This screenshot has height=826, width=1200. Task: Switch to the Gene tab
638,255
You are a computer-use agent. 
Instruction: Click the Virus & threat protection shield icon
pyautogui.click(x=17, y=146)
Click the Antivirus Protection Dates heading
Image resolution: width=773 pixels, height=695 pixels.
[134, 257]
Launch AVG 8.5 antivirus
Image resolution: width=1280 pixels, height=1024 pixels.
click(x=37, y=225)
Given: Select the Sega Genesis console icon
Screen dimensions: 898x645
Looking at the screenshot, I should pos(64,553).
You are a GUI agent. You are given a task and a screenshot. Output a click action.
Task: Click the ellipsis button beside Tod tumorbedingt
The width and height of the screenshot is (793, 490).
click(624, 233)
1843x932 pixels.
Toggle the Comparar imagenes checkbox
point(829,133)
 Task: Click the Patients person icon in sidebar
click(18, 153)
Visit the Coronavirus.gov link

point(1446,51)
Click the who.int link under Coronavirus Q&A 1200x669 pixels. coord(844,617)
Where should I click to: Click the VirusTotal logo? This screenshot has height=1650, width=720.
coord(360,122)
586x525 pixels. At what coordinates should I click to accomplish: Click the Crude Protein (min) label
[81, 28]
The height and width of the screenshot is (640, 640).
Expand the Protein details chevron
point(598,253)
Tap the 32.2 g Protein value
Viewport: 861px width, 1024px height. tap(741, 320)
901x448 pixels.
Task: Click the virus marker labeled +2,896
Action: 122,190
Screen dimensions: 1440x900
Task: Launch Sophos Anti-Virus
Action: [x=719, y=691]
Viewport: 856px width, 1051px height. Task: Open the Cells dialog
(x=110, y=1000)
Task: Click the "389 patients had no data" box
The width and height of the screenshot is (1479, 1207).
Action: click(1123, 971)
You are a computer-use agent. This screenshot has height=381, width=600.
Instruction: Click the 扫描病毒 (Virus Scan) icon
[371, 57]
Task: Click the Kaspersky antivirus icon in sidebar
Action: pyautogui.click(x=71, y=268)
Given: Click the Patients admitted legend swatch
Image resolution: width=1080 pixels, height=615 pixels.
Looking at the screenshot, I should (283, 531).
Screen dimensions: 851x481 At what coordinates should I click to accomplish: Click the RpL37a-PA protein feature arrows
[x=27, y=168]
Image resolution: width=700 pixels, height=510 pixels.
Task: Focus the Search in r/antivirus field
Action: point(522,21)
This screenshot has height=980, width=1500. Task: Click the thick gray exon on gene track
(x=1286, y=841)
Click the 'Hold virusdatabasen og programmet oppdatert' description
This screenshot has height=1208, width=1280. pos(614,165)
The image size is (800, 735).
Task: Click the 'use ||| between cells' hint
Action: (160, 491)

—————

TO DO:
Please retype the entries above in full, exactly as they stand.

RESPONSE TO THE EXERCISE:
This screenshot has height=826, width=1200. Task: Switch to the Gene tab
638,255
You are a computer-use agent. 
Instruction: Click the Virus & threat protection shield icon
pyautogui.click(x=17, y=146)
Click the Antivirus Protection Dates heading
Image resolution: width=773 pixels, height=695 pixels.
[134, 257]
Launch AVG 8.5 antivirus
Image resolution: width=1280 pixels, height=1024 pixels.
click(x=37, y=225)
Given: Select the Sega Genesis console icon
Screen dimensions: 898x645
Looking at the screenshot, I should pos(64,553).
You are a GUI agent. You are given a task and a screenshot. Output a click action.
Task: Click the ellipsis button beside Tod tumorbedingt
The width and height of the screenshot is (793, 490).
click(624, 233)
1843x932 pixels.
Toggle the Comparar imagenes checkbox
point(829,133)
 Task: Click the Patients person icon in sidebar
click(18, 153)
Visit the Coronavirus.gov link

point(1446,51)
Click the who.int link under Coronavirus Q&A 1200x669 pixels. coord(844,617)
Where should I click to: Click the VirusTotal logo? This screenshot has height=1650, width=720.
coord(360,122)
586x525 pixels. At what coordinates should I click to accomplish: Click the Crude Protein (min) label
[81, 28]
The height and width of the screenshot is (640, 640).
Expand the Protein details chevron
point(598,253)
Tap the 32.2 g Protein value
Viewport: 861px width, 1024px height. tap(741, 320)
901x448 pixels.
Task: Click the virus marker labeled +2,896
Action: 122,190
Screen dimensions: 1440x900
Task: Launch Sophos Anti-Virus
Action: [x=719, y=691]
Viewport: 856px width, 1051px height. Task: Open the Cells dialog
(x=110, y=1000)
Task: Click the "389 patients had no data" box
The width and height of the screenshot is (1479, 1207).
Action: click(1123, 971)
You are a computer-use agent. This screenshot has height=381, width=600.
Instruction: Click the 扫描病毒 (Virus Scan) icon
[371, 57]
Task: Click the Kaspersky antivirus icon in sidebar
Action: pyautogui.click(x=71, y=268)
Given: Click the Patients admitted legend swatch
Image resolution: width=1080 pixels, height=615 pixels.
Looking at the screenshot, I should (283, 531).
Screen dimensions: 851x481 At what coordinates should I click to accomplish: Click the RpL37a-PA protein feature arrows
[x=27, y=168]
Image resolution: width=700 pixels, height=510 pixels.
Task: Focus the Search in r/antivirus field
Action: point(522,21)
This screenshot has height=980, width=1500. Task: Click the thick gray exon on gene track
(x=1286, y=841)
Click the 'Hold virusdatabasen og programmet oppdatert' description
This screenshot has height=1208, width=1280. pos(614,165)
The image size is (800, 735).
Task: Click the 'use ||| between cells' hint
Action: (160, 491)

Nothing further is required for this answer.